Author: Debra Yeh, Medical Student, University of Auckland, New Zealand; Chief Editor: Dr Amanda Oakley, Dermatologist, Hamilton, New Zealand, April 2014.
Melanoma develops if there is uncontrolled growth of melanocytes, the cells responsible for pigmentation. The majority of melanomas are cutaneous, ie they grow within the skin.
Mucosalmelanoma is a rare type of melanoma that occurs on mucosal surfaces. Mucous membranes are moist surfaces that line cavities within the body. This means that mucosal melanoma can be found in the respiratory tract, gastrointestinal tract or genitourinary tract.
Mucosal melanomas are most often found in the head and neck, in the eyes, mouth, nasopharynx and larynx, but they can also arise throughout the gastrointestinal tract, anus and vagina. They make up approximately 1.1% of all melanomas but are usually more complicated because of late diagnosis due to their less visible locations and because they are often amelanotic – meaning they are not pigmented.
Which parts of the body are affected by mucosal melanoma?
Subtypes of mucosal melanoma are based on the tissue in which they arise. Melanoma can start within any mucosal epithelium. The most common sites are:
Respiratory tract
Nasal cavity
Paranasal sinuses
Oral cavity
Gastrointestinal tract
Transitional zone of anal canal (the line where the normal skin meets the mucous membrane)
Genitourinary tract
Vulva
Vagina
Who gets mucosal melanoma?
The peak age of diagnosis of mucosal melanoma is between 70 and 79. However, younger people have also been known to develop mucosal melanoma, especially of the oral cavity.
Mucosal melanoma of the genital tract is more common in females.
What causes mucosal melanoma?
While there are many suggested risk factors for mucosal melanoma, there is only weak evidence for all, and none that are widely accepted. About 25% of mucosal melanomas have been linked with problems with a gene called KIT. Genes are the templates used for making protein, and mutations in the KIT gene cause the production of a mutant protein. The KIT gene can also be over-expressed, which means that there is more of the KIT protein being made than usual. Both the mutation and over-expression of the KIT gene have been associated with mucosal melanoma.
The signs and symptoms of mucosal melanoma largely depend on its location. Therefore, there are a wide variety of symptoms that patients may experience.
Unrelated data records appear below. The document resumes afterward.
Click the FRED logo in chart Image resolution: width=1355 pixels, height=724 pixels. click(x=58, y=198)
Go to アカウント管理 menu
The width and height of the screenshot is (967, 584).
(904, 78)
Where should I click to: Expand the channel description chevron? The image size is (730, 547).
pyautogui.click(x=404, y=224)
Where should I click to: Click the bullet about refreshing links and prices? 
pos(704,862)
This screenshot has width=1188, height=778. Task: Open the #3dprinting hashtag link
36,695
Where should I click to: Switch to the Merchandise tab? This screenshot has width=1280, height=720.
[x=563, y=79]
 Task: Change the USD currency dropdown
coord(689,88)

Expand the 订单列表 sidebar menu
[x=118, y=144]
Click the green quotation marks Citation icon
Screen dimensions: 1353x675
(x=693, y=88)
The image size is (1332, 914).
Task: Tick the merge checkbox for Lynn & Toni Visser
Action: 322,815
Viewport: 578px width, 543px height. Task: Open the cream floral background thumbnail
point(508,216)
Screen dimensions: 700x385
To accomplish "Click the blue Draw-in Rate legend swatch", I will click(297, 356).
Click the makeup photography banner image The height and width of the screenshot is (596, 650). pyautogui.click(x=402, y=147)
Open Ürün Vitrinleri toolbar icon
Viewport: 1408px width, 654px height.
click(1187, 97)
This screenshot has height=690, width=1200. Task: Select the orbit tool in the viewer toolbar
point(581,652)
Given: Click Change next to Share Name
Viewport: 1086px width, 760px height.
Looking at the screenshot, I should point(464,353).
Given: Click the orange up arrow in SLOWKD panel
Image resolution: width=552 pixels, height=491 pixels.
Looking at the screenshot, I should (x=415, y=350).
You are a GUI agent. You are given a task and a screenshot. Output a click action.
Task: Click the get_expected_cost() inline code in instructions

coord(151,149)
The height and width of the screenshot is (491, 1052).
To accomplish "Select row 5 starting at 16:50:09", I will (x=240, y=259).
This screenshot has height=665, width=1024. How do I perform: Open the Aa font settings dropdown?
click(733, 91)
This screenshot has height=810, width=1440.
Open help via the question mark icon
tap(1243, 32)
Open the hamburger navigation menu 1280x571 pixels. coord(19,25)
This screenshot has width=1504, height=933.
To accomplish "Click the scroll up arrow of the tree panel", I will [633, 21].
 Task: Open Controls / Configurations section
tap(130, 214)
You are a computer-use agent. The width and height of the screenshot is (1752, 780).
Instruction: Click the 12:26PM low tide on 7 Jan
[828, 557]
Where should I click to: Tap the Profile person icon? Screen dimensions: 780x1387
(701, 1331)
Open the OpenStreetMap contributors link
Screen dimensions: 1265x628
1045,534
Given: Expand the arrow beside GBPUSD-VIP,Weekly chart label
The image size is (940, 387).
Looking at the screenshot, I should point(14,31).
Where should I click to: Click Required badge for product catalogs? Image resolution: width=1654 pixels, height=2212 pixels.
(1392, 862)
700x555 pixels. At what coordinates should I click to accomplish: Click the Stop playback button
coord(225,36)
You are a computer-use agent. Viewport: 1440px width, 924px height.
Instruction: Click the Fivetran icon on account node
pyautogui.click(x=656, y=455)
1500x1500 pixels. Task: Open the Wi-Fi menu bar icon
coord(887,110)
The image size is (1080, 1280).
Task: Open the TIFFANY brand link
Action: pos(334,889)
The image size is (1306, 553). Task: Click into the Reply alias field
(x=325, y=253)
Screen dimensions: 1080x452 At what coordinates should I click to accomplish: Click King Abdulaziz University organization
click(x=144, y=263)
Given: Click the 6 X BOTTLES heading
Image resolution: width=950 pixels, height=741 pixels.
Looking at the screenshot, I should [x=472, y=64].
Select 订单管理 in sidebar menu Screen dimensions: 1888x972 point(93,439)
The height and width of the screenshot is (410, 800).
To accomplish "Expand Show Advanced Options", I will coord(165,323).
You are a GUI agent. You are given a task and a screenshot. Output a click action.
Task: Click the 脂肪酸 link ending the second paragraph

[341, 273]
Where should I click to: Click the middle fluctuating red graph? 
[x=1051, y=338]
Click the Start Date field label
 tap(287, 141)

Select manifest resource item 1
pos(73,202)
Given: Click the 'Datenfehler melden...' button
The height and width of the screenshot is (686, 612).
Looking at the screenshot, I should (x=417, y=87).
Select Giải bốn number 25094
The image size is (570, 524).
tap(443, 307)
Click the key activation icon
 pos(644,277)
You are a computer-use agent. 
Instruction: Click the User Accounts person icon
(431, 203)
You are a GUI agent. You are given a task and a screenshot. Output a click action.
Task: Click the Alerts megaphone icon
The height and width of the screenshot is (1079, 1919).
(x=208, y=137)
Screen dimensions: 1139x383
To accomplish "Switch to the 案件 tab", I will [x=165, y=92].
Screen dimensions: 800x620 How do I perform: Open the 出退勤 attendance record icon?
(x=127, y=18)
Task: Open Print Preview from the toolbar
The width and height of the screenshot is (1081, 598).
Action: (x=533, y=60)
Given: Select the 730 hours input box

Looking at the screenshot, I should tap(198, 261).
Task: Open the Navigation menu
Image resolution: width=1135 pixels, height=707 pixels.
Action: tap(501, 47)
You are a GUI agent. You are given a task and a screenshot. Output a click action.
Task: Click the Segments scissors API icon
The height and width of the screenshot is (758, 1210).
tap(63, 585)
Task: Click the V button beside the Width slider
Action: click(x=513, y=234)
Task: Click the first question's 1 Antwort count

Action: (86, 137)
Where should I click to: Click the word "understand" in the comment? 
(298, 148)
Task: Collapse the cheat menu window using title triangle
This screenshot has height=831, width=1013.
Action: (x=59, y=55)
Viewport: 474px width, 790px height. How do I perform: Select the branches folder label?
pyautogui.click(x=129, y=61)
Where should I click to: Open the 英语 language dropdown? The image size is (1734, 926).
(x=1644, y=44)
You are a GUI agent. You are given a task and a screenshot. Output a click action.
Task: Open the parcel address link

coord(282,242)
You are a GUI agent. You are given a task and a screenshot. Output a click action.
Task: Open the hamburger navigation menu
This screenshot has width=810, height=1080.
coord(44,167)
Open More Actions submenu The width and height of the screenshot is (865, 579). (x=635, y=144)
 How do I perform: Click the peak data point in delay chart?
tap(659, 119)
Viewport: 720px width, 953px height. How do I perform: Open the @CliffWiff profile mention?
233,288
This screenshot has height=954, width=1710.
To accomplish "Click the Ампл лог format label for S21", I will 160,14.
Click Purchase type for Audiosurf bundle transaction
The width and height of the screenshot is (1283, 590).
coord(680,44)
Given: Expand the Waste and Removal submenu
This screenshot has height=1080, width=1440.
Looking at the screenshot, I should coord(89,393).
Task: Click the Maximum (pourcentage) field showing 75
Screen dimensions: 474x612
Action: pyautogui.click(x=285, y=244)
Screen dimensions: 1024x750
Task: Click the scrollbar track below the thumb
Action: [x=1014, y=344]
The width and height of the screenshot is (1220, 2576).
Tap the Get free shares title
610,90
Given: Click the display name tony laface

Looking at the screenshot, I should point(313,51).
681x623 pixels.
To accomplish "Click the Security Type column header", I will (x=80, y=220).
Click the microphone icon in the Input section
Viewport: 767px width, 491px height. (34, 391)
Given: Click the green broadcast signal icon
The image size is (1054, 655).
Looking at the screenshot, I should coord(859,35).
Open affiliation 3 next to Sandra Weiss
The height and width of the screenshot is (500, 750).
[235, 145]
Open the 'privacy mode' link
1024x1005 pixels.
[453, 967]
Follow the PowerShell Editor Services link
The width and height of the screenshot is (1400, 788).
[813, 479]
Mucosal melanoma of the head and neck
Discolouration in the mouth
Painless bleeding lump
Ulceration
Ill-fitting dentures
Nasal obstruction
Nose bleeds
Loss of smell
Vulvovaginal melanoma
Discolouration of the vulva
Itch
Bleeding
Discharge
Ulceration
A mass
Pain during/after intercourse
Anorectal melanoma
Bleeding
A mass
Anal or rectal pain
Change in bowel habit (such as constipation or diarrhoea)
What testing is done in mucosal melanoma?
If there is suspicion of mucosal melanoma, the most important test is a biopsy of the involved tissue. If the pathology report indicates melanoma, the patient will be fully examined and further tests may be undertaken to find out if it has spread further. These may include:
Biopsy of the mucosal melanoma
CT and/or MRI to assess the primary site of disease
CT and/or PET scan to assess for metastases and lymph node involvement
Staging of mucosal melanoma
Head and neck mucosal melanoma
The American Joint Committee on Cancer (AJCC) Tumour, Node, and Metastasis (TNM) classification is used to stage mucosal melanoma of the head and neck. Mucosal tumour staging begins at T3 (advanced). Like cutaneous melanoma, mucosal melanoma can also spread to lymph nodes or through the blood stream to other areas of the body. Here, they can form new tumours. These are referred to as metastases.
Vulvovaginal mucosal melanoma
Vulval melanomas are staged using the same AJCC-TNM classification as the table above. There is no staging system for vaginal melanoma, so a simplified clinical staging system can be used to categorise these melanomas.
Stage I
Clinically localised disease
Stage II
Regional nodal involvement
Stage III
Distant metastatic involvement
Anorectal mucosal melanoma
Anorectal mucosal melanoma is staged using the same simplified staging system as vaginal melanoma.
Stage I
Clinically localised disease
Stage II
Regional nodal involvement
Stage III
Distant metastatic involvement
Treatment of mucosal melanoma
The best form of treatment for mucosal melanoma is wide local excision of the lesion. This may not always be possible, as the melanoma may be located on an important anatomical structure, or be too large to excise safely.
Due to the likelihood of the same melanoma recurring, surgical resection is often combined with radiotherapy.Radiotherapy is also a consideration for patients who are not suitable for surgery.
Prognosis of mucosal melanoma
Mucosal melanomas have a poor prognosis, as most patients develop metastases despite aggressive therapy.
*The 5-year survival rate refers to the percentage of patients that survive for at least 5 years after their diagnosis, and is approximate.